Sunday, April 1, 2012

A Testing Manifesto for Hardware companies Part 1

I was looking through some of my posts and was looking at some of the "drafts" that I never published.  I thought I had published this one earlier, but apparently not.  I wrote this draft about a year ago, but I thought it should see the light of day :)

...

I've been an SDET at my company now for about 3.5 years, and I've either seen other companies or divisions and their test strategies, or have talked to other SDETs and Test Engineers from other companies and received an idea of what their company's old test strategies were like.  I have since come to several conclusions regarding how testing is done, and how it should be done.  What I will write here is primarily of interest to the managers of Testing departments in hardware oriented companies as well as Test Architects, but engineers in the Test department should also find some use of what I shall say.

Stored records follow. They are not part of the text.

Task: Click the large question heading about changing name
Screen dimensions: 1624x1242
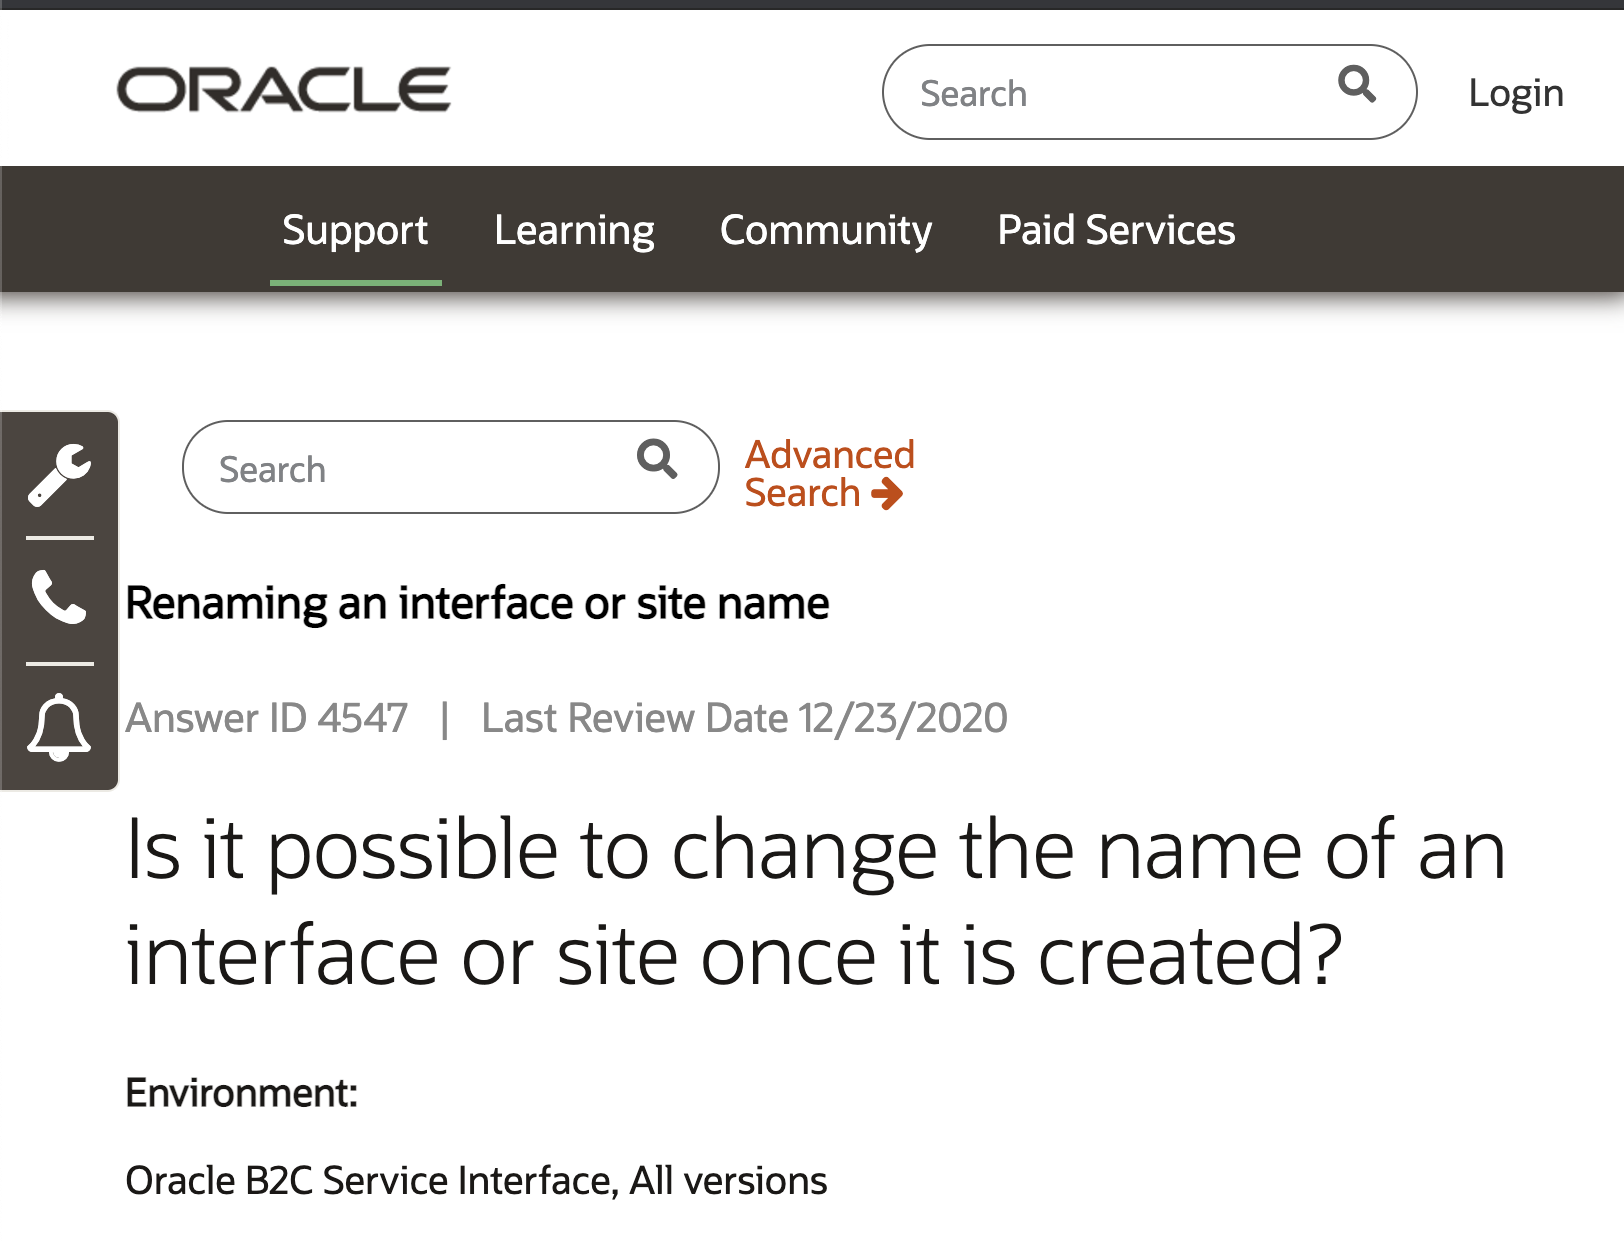Action: (815, 902)
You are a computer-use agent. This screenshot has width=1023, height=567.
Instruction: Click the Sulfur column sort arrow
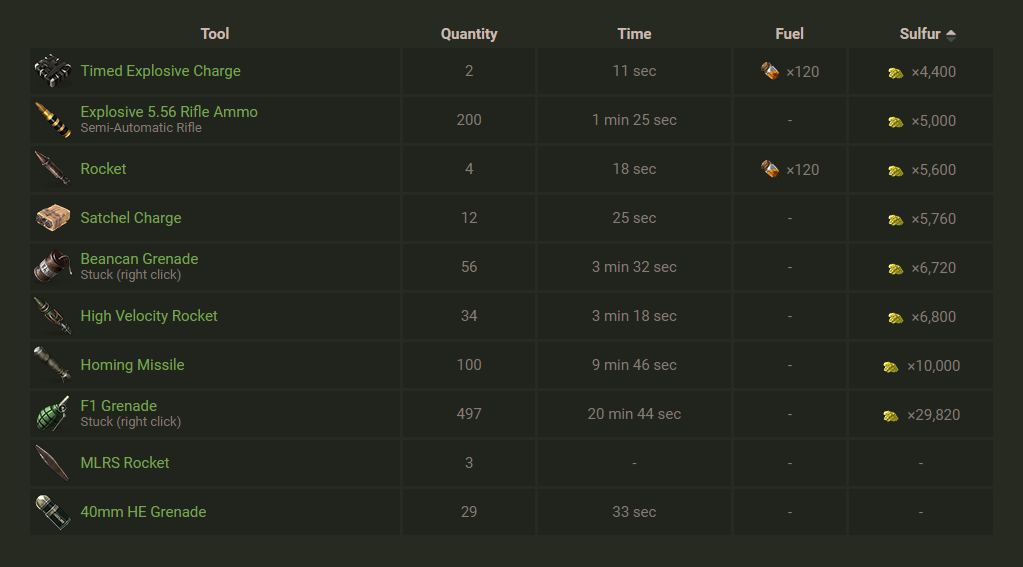[x=951, y=35]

First off, let me begin with what testing should be:

  1. Even Hardware-centric organizations require enterprise techniques
  2. Hardware-centric organizations need to use fundamental tenets of good software engineering
  3. Use new but mature technologies suited for the task at hand
  4. Test Engineers are "true" engineers and should be treated as such
  5. Managers (Test and Development) need to understand what testing requires
  6. Don't mix up white box, black box, and acceptance testing
  7. Test Engineers and Developers have to work hand in hand
  8. Unit tests should be written by the developers (no "dev test")
  9. Requirements gathering should be an ongoing process
  10. Continuous Integration and Deployment is a must


Is your department not exhibiting some or all of these?  Perhaps you don't understand some of what I am talking about?  Or maybe (gasp), you think even if your department isn't exhibiting one or more of these traits, that it isn't important?  So, let me go into a little more detail into each of these issues, and explain why not following the above is harmful to your organization.  Then I will discuss just a few ideas on how to make sure your group is following the above.

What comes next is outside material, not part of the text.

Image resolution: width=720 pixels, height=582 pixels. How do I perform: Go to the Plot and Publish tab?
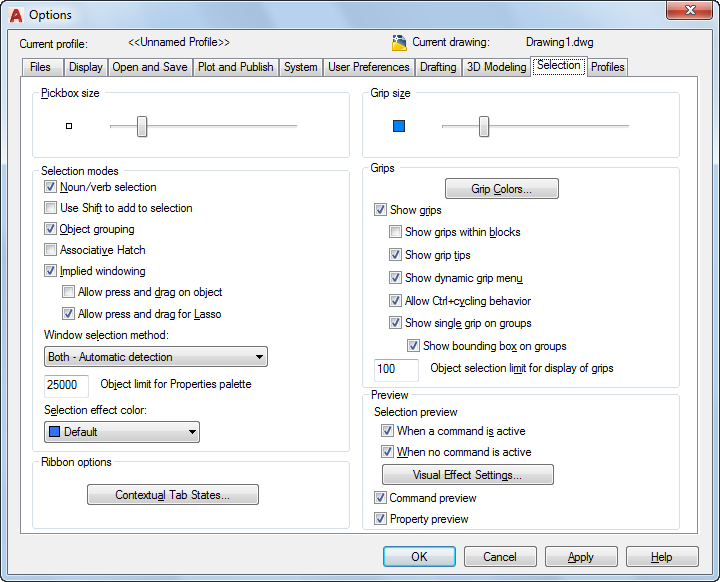[235, 67]
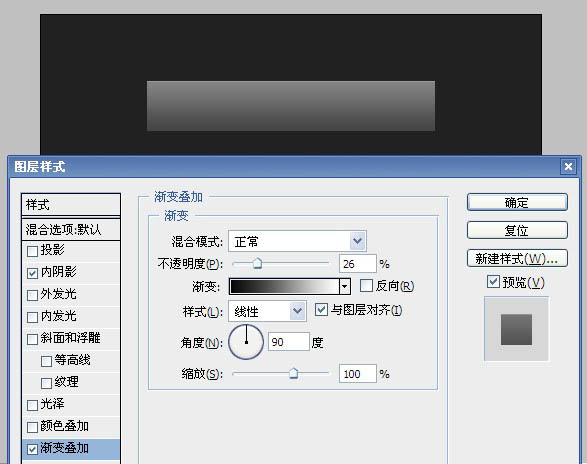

Hardware oriented organizations don't understand enterprise level computing

Ok, I know, "enterprise" computing itself doesn't have a definition that's exactly entrenched in stone.  But if your SCM or Process group doesn't understand "Software as a service", "distributed computing", or web service technologies (or even doesn't understand remote services or remote procedure calls), then I submit that your organization doesn't understand enterprise level computing.  When  I say enterprise, I don't necessarily mean high-volume, high-transaction computing environments, but I do mean remote, distributed computing, with at least some level of persistence and data tracking/mining/relationships.

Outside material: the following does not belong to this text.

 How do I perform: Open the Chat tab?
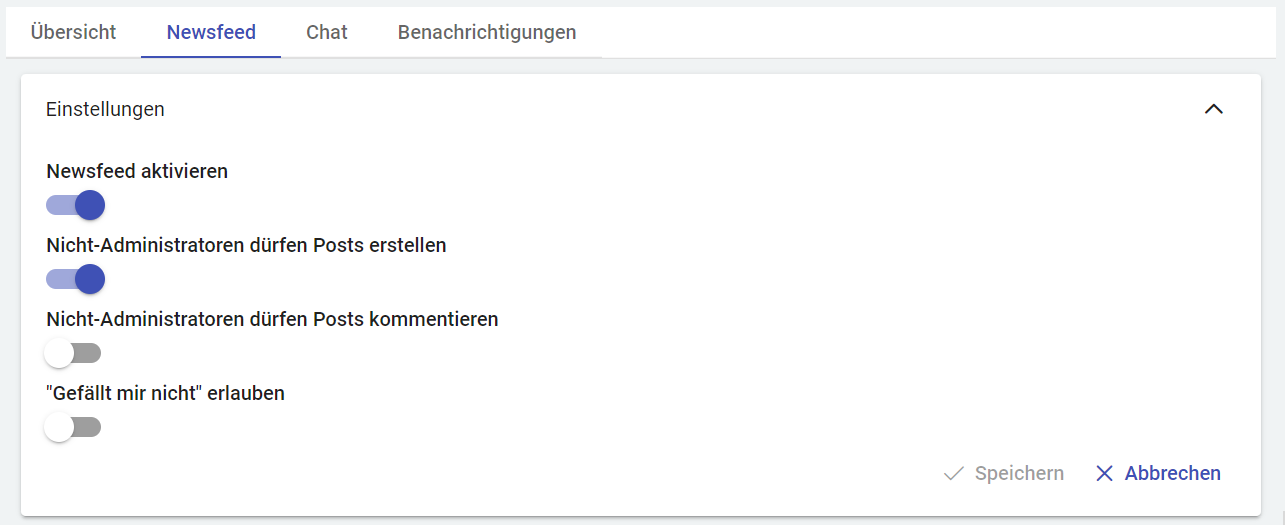point(327,32)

Even should you understand what enterprise computing is about, how would this benefit the test department?  Think about what a test group does.  It creates tests which are designed to expose defects in the hardware (or the software that controls the hardware).  There are many hidden assumption in this seemingly easy enough responsibility.  You should immediately think of the following  aspects to this:

  1. How are you reporting the results? (are you able to do data mining on results of tests?)
  2. How are users finding the test tools they need? (given a test case, is there a test tool for it?)
  3. How are users installing the test tool? (if they found the test tool, how do they install it?)
  4. How is a user supposed to know how to run the tool? ( Do you maintain elaborate documentation?  What arguments are supposed to be passed in for Test Case A versus Test Case B?)
  5. How are you discovering systems that can run tests? (Can you find systems not in use programmatically, so that you are executing 24/7?)
If your organization isn't linking TestCases to test tools, then I submit that you are in chaos.  If your organization isn't storing results of test runs automatically somewhere (hopefully a database of some sort), then you are missing great opportunities.   Being able to know what features in the hardware or software are associated with what test tool (and any other metadata required) is absolutely essential.  Think about what happens if you don't have this linkage.

Tester- "Hey Sean, is there a script for this test case I got assigned?"
Test Engineer- "What test case is that?"
Tester- "Ummm, let me see, it's ID 00716459"
Test Engineer- "Oh, that's the one to make sure the ioctl in the driver doesn't time out right?"
Tester- "yeah, but is there a program or tool for that?"
Test Engineer-"Yeah there is, let me go find the script on the common share drive"
Tester-"I already kind of looked there..."
Test Engineer-"Did you look under the Sean folder?"
Tester-"Yeah, but there were a couple of scripts that had similar names"
Test Engineer-"Oh yeah...you have to use the one with -version.1.3.5 in it"
Tester-"Oh ok."
Test Engineer-"And did you make sure you installed all the prerequisites on your test machine?"
Tester-"such as?"
Test Engineer-"Well, first you have to install..."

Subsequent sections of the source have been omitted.